Sanihelp.it – Passa dalla linea della mandibola, dal mento e dalla parte bassa delle guance la nuova percezione dell’invecchiamento: i campanelli d’allarme sul passare del tempo arrivano dal terzo inferiore del volto. Dopo anni di interesse concentrati quasi esclusivamente sulla zona degli occhi, l’attenzione si è spostata: «Le richieste di intervento sono in costante aumento», afferma Patrizia Gilardino, chirurgo estetico di Milano.
«Sono richieste dettate dal fatto che in questa zona la lassità e lo svuotamento dei tessuti modificano la linea del volto, alterando quell’equilibrio capace di dare armonia al viso». Contrariamente al terzo superiore, che comprende occhi e fronte, il terzo inferiore del viso è però un’area delicata per conformazione e per capacità di definire il volto nel suo complesso.
«Sono diverse le variabili da prendere in considerazione e che concorrono sulla qualità dei risultati: dall’anatomia all’età fino alla qualità dei tessuti», precisa Gilardino. «La soluzione ottimale è quella chirurgica: il lifting permette di intervenire in modo definitivo nel riposizionare i tessuti».
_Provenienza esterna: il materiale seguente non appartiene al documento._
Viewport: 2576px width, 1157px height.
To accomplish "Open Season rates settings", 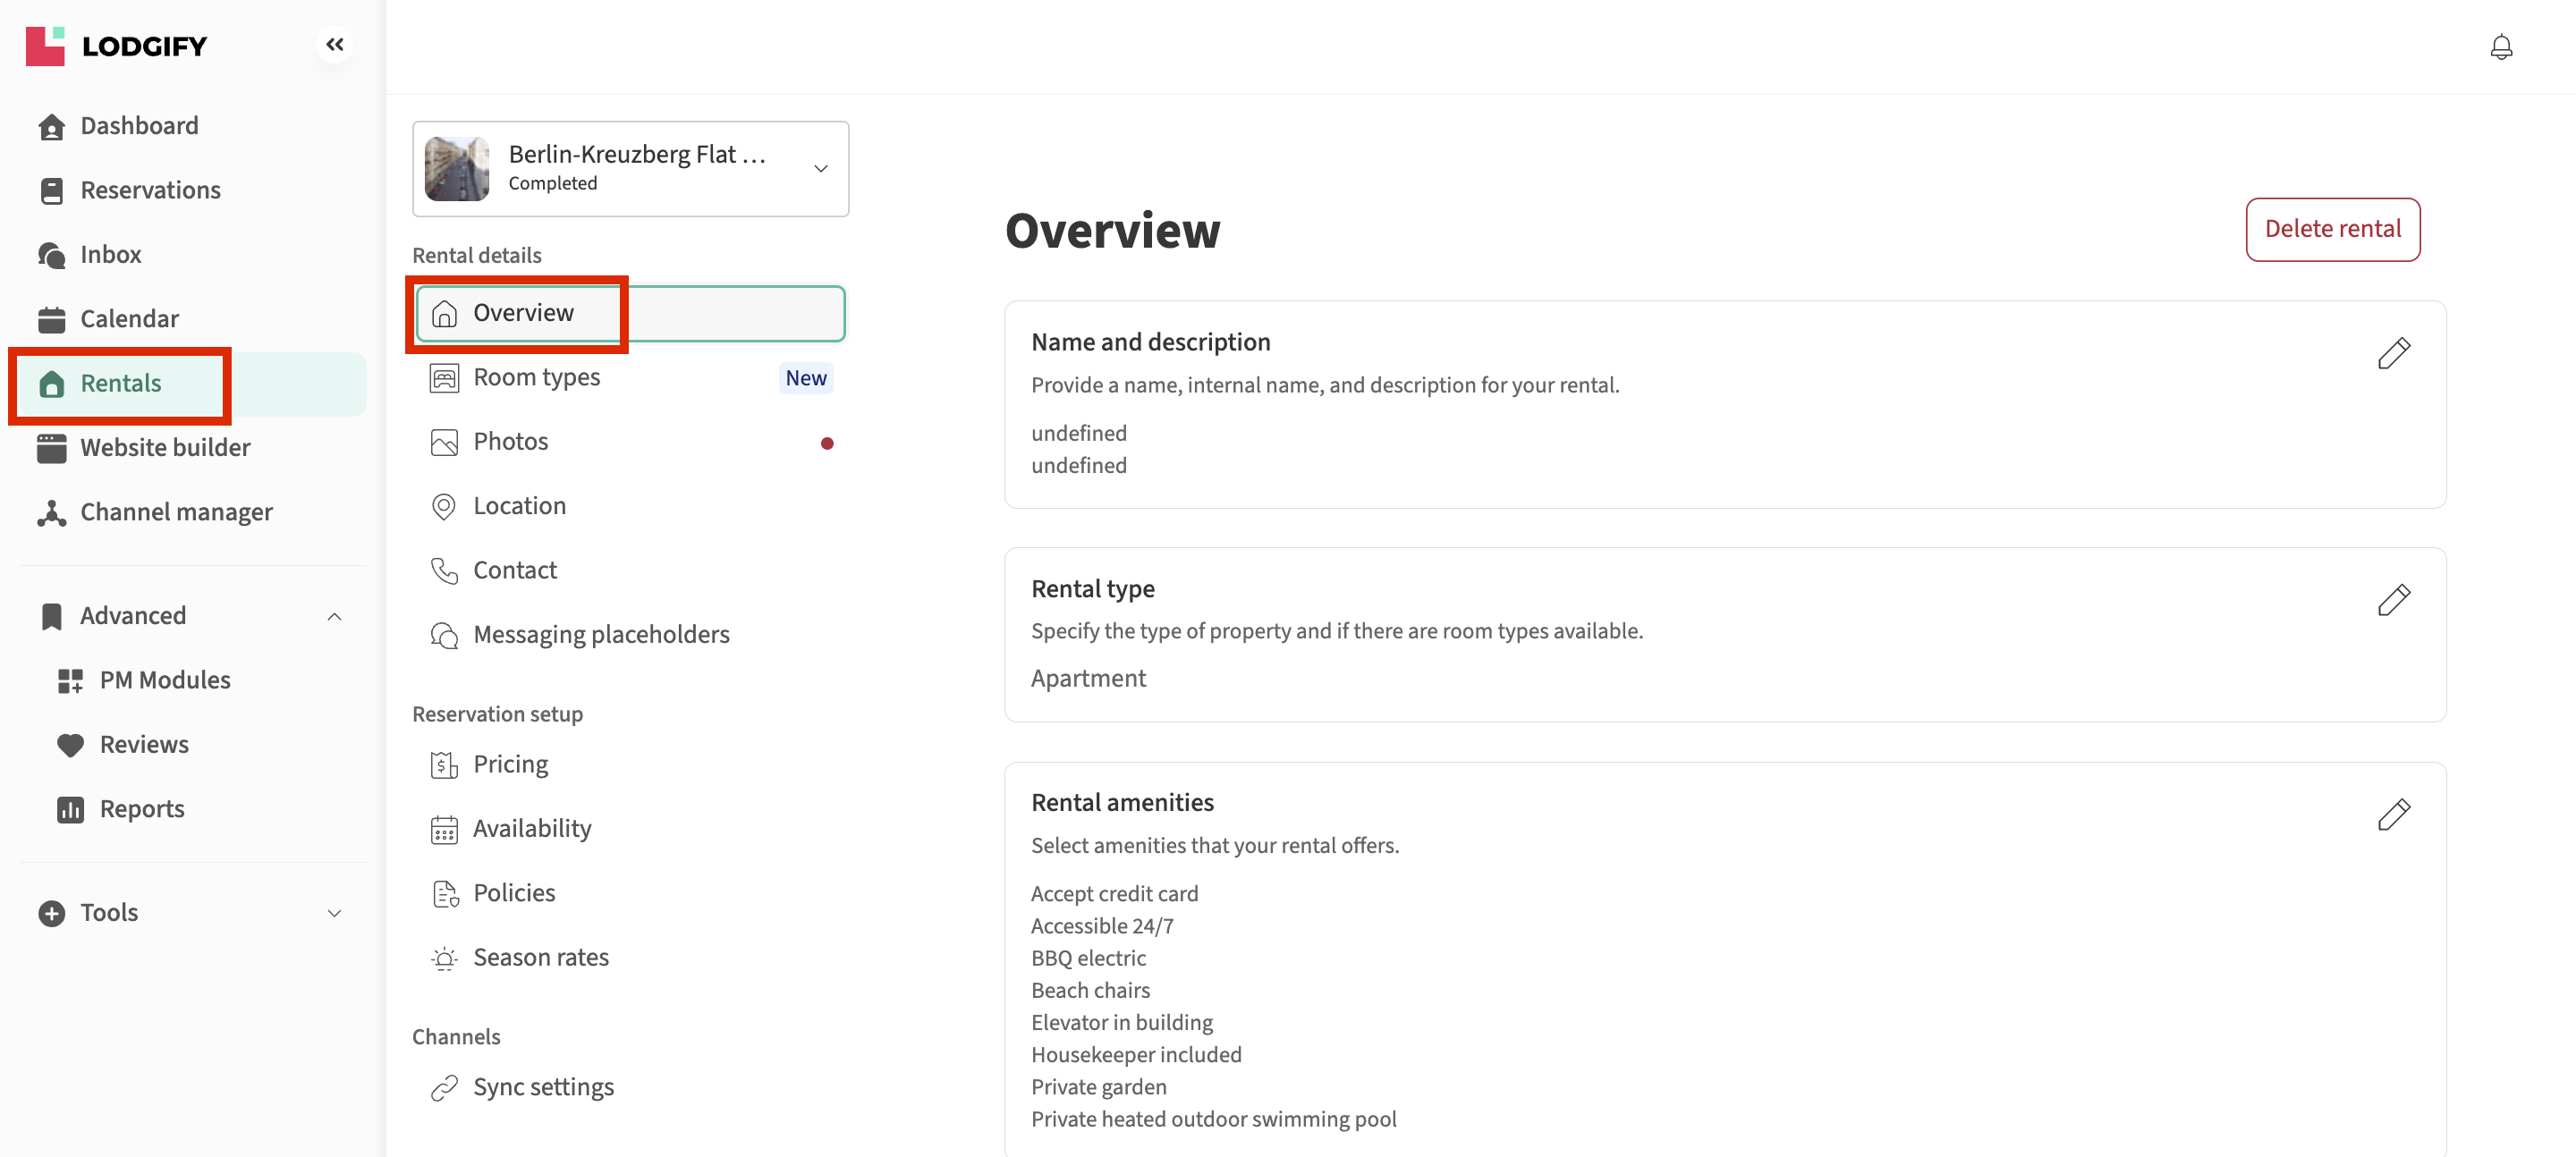I will click(540, 957).

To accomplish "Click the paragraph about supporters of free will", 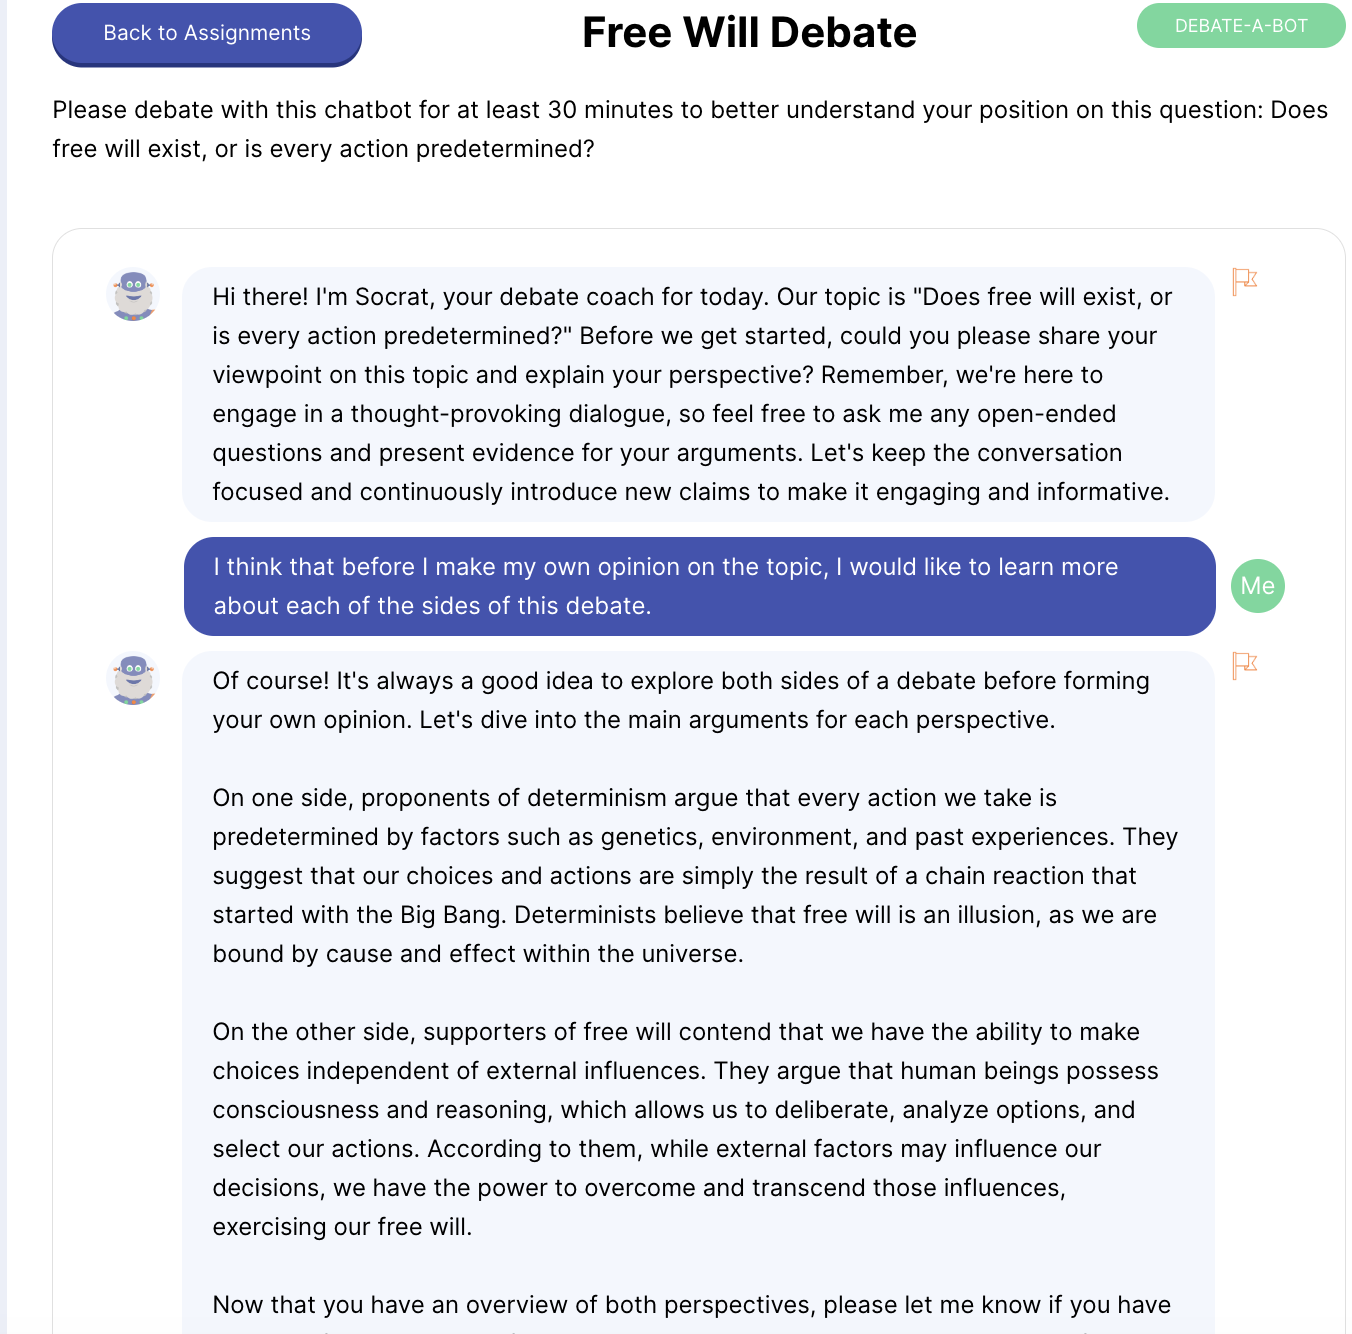I will pos(685,1129).
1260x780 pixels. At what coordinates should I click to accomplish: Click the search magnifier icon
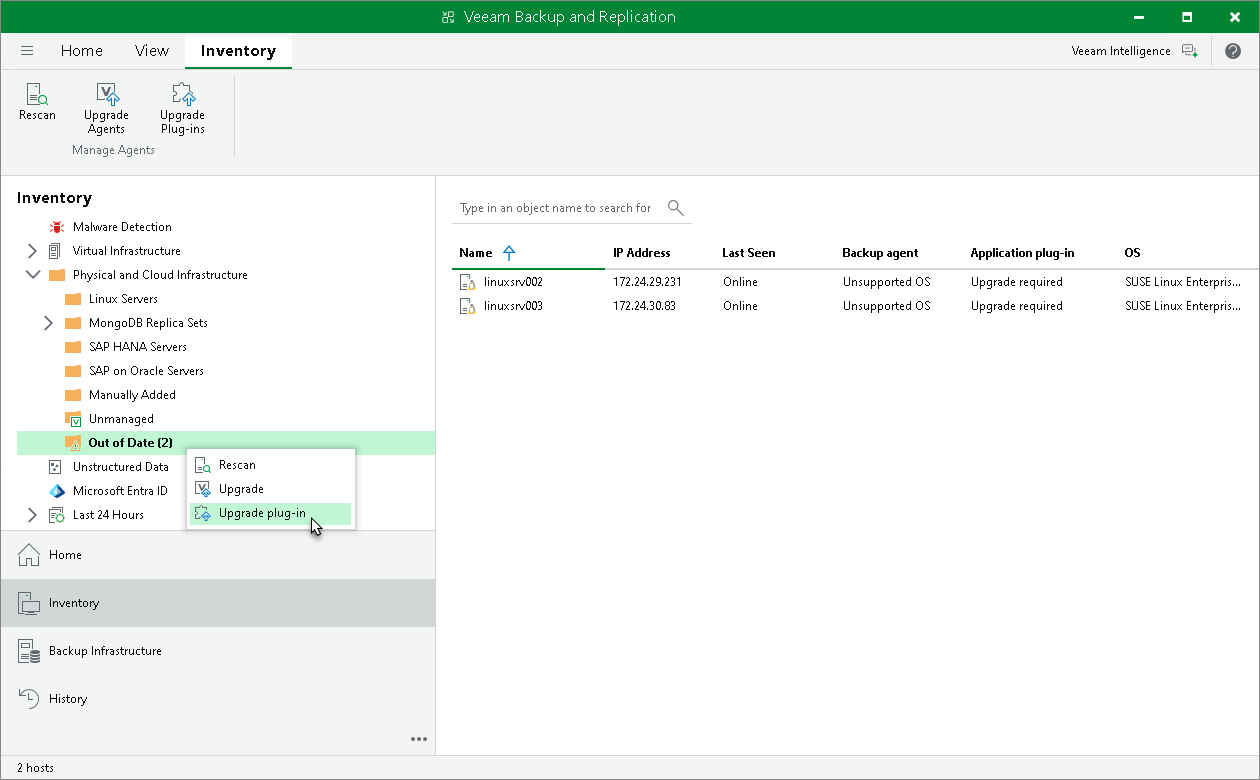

Strade più soft (e veloci) ci sono: non richiedono particolari tempi di recupero, ma hanno necessità di un mantenimento nel tempo. Il principio è uno: «Attivare il processo di produzione di collagene per fare in modo che la pelle, rassodandosi, possa risollevarsi attenuando il senso di caduta. La scelta del trattamento dipende da caso a caso. Nelle situazioni più compromesse, per ottenere un risultato visibile occorrerà optare per soluzioni più invasive».
Tra queste ultime ci sono i fili biorivitalizzanti. «Sono fili riassorbibili inseriti sottocute attraverso sottilissimi aghi e permettono la rigenerazione dei tessuti rendendo la pelle più tonica e giovane. Nonostante il nome, l’effetto non è legato alla tensione o alla trazione dei fili, ma alla loro stessa presenza. Sono infatti in PDO, ovvero polidiossanone, sostanza già usata in medicina che ha importanti proprietà rigenerative e di stimolazione». La tecnologia Hifu può offrire un'alternativa. «Usiamo ultrasuoni focalizzati che permettono di agire in profondità per una ridensificazione del derma, ottenendo un aumento del tono dei tessuti. Il risultato è un effetto lifting», precisa la specialista.
Utili anche le onde d’urto, in abbinamento a maschere lenitive e protettive. «Sono una soluzione a bassissimo impatto, un trattamento consolidato in medicina estetica per la capacità di ringiovanire la pelle attraverso un rigenerativo che restituisce tonicità alla pelle». Sul fronte laser, «si può ricorrere a quello frazionato che, pur non essendo specifico per il terzo inferiore del volto, è in grado di restituire un effetto mini-lifting».
Non ultimi, gli iniettabili. I filler non permettono di agire in profondità, ma possono servire nell’attenuare l’effetto caduta della pelle, andando a ridisegnare l’ovale del volto. Sottolinea Gilardino: «Dato che questi trattamenti mirano a una stimolazione del collagene per ridensificare la cute, i risultati si avranno a distanza di alcune settimane. Per il mantenimento, a seconda del trattamento, sono consigliate una o due sedute all’anno».